Developing a vision-based system for the transportation sector is a far cry from building a system that performs inspection tasks in a factory setting. In transportation systems, many environmental issues such as extremes in temperature and humidity must be taken into account. What's more, engineers must also contend with dealing with the dirt and dust found in the natural environment that could affect the performance of their systems.
Now, thanks to researchers at the Massachusetts Institute of Technology (MIT, Cambridge, MA, USA), those environmental issues commonly addressed by systems' developers in the world of transportation may finally become a thing of the past.
That's right. You see, what the MIT researchers have done is to develop a new type of glass with a nano-textured array of conical features on its surface that not only resists fogging and glare but is self-cleaning too.

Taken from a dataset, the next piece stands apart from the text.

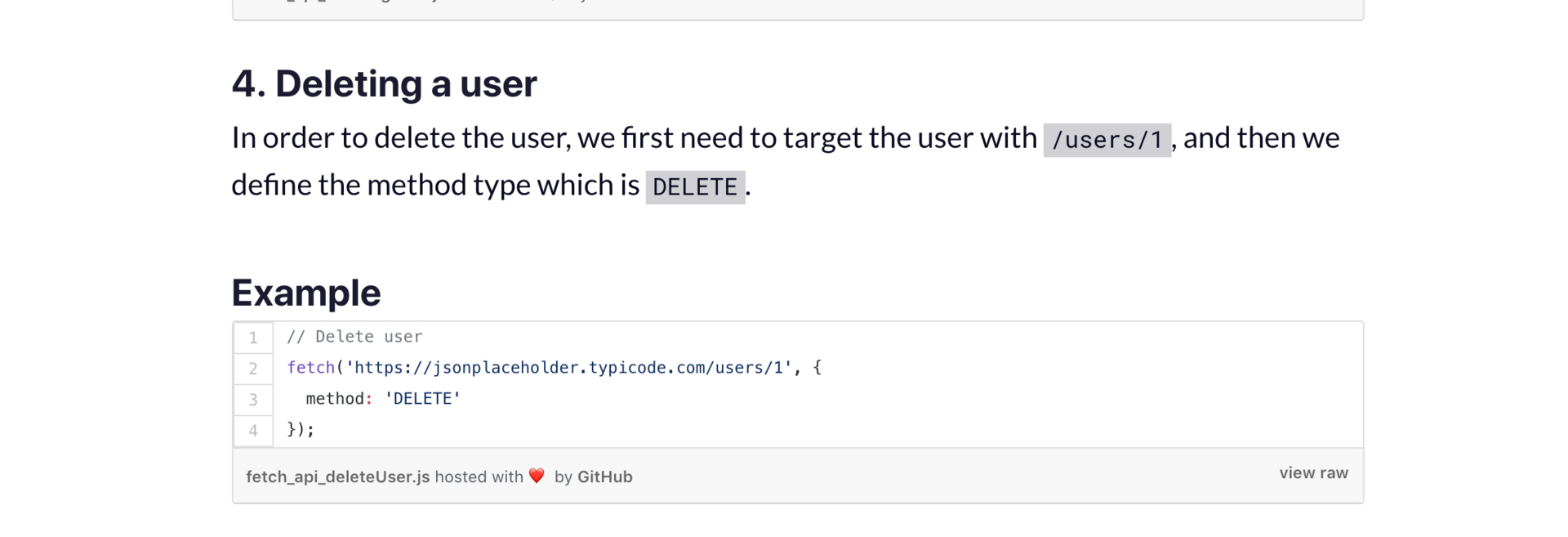Screen dimensions: 1568x537
Task: Click the red heart icon in gist footer
Action: pyautogui.click(x=537, y=476)
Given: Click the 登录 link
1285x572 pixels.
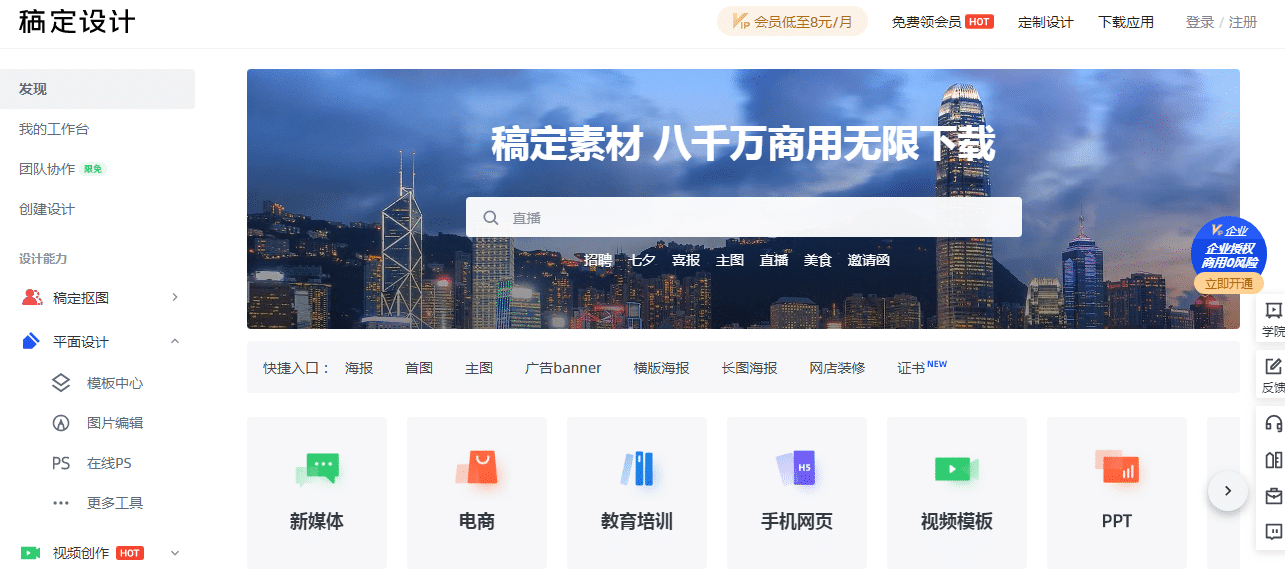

The surface pattern on the glass itself consists of an array of nanoscale cones that are five times as tall as their base width of 200 nanometers. It is created using coating and etching techniques adapted from the semiconductor industry. Fabrication begins by coating a glass surface with several thin layers, including a photoresist layer, which is then illuminated with a grid pattern and etched away; successive etchings produce the conical shapes.
Ultimately, the researchers hope that the surface pattern can be made using an inexpensive manufacturing process that could be applied to a plethora of optical devices, the screens of smart phones and televisions, solar panels, car windshields and even windows in buildings.
According to mechanical engineering graduate student Kyoo-Chul Park, a photovoltaic panel can lose as much as 40 percent of its efficiency within six months as dust and dirt accumulate on its surface. But a solar panel protected by the new self-cleaning glass would be more efficient because more light would be transmitted through its surface. What's more, while conventional glass might reflect more than 50 percent of the light, the anti-reflection surface would reduce this reflection to a negligible level.
The researchers say they drew their inspiration from nature, where textured surfaces ranging from lotus leaves to desert-beetle carapaces and moth eyes have developed in ways that often fulfill multiple purposes at once. Although the arrays of pointed nano-cones on the surface appear fragile, the researchers say they should be resistant to a wide range of forces, ranging from impact by raindrops in a strong downpour or wind-driven pollen and grit to direct poking with a finger. Further testing will be needed to demonstrate how well the nano-textured surfaces hold up over time in practical applications.
In a nod to the vision industry, the researchers say that -- aside from solar panels -- the new glass could be used in optical devices such as microscopes and cameras that are be used in humid environments, where both the anti-reflective and anti-fogging capabilities could be useful. In touch-screen devices, the glass would not only eliminate reflections, but would also resist contamination by sweat.
The news will surely peak the interest of those engineers currently using more elaborate ways to contend with such issues in the transportation sector. For them, the commercialization of products based on such technology will not come soon enough.